Exercise brief
Pull out every line below containing the word "Task".

Stored data
▼

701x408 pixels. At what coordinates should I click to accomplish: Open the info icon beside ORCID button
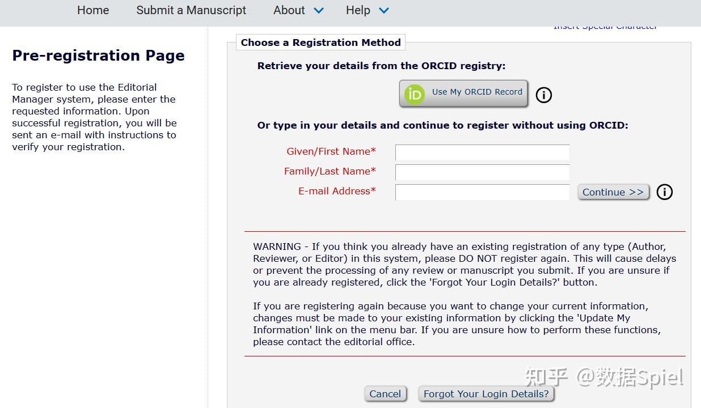[x=543, y=95]
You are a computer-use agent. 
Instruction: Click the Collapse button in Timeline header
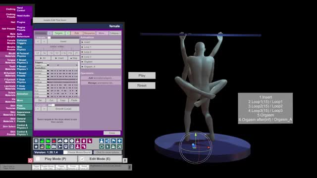[x=115, y=33]
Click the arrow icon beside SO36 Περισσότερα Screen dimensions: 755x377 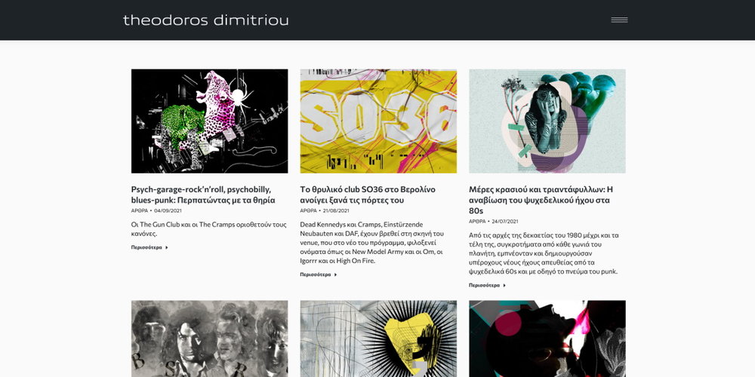coord(336,274)
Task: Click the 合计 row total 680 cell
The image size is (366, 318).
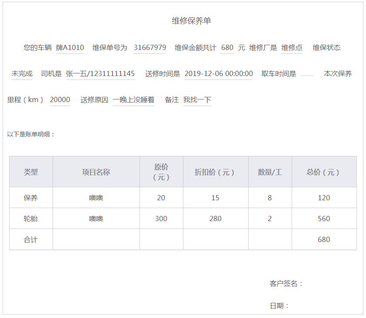Action: point(324,239)
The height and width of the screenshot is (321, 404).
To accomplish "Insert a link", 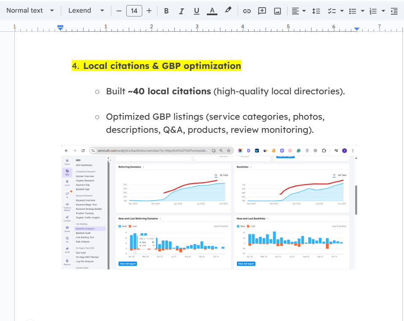I will [x=247, y=11].
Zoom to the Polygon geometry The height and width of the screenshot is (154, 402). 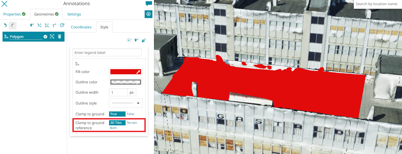pos(52,37)
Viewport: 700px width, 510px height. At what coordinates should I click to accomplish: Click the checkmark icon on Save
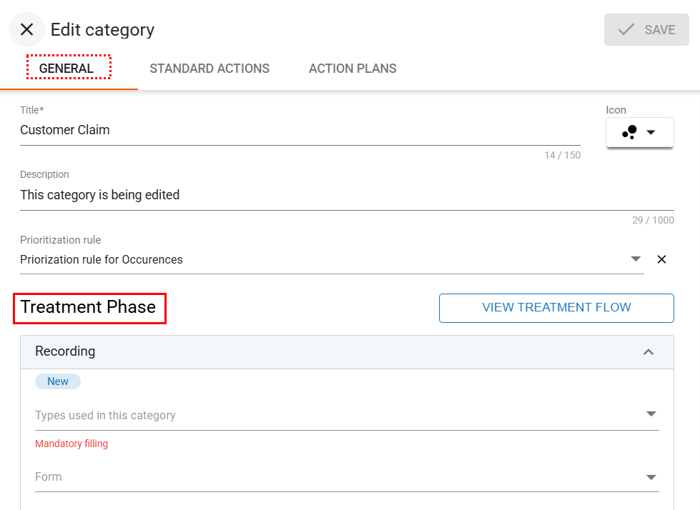coord(626,29)
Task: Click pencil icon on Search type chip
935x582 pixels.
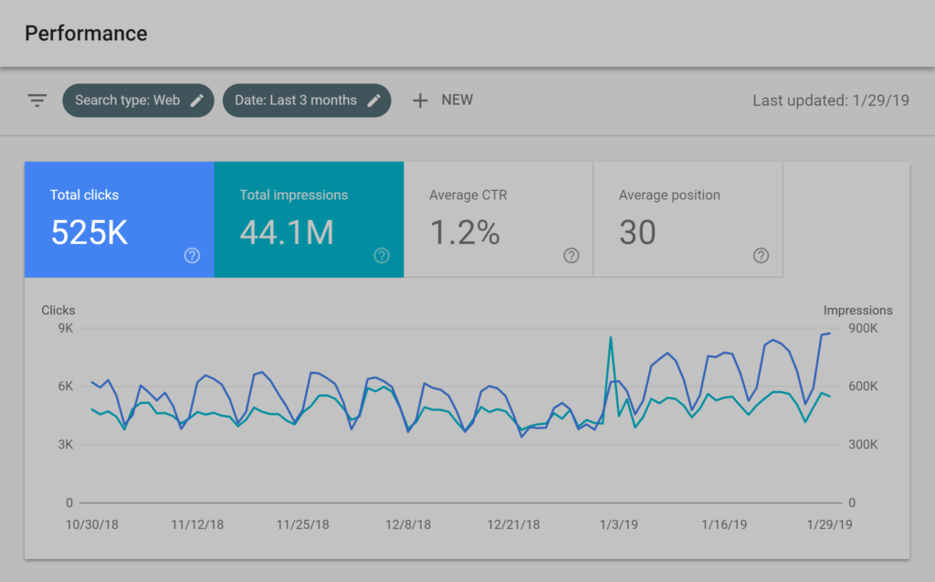Action: click(x=197, y=101)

▲

Exercise result
Task: Click the 合计 row total 680 cell
Task: Click pencil icon on Search type chip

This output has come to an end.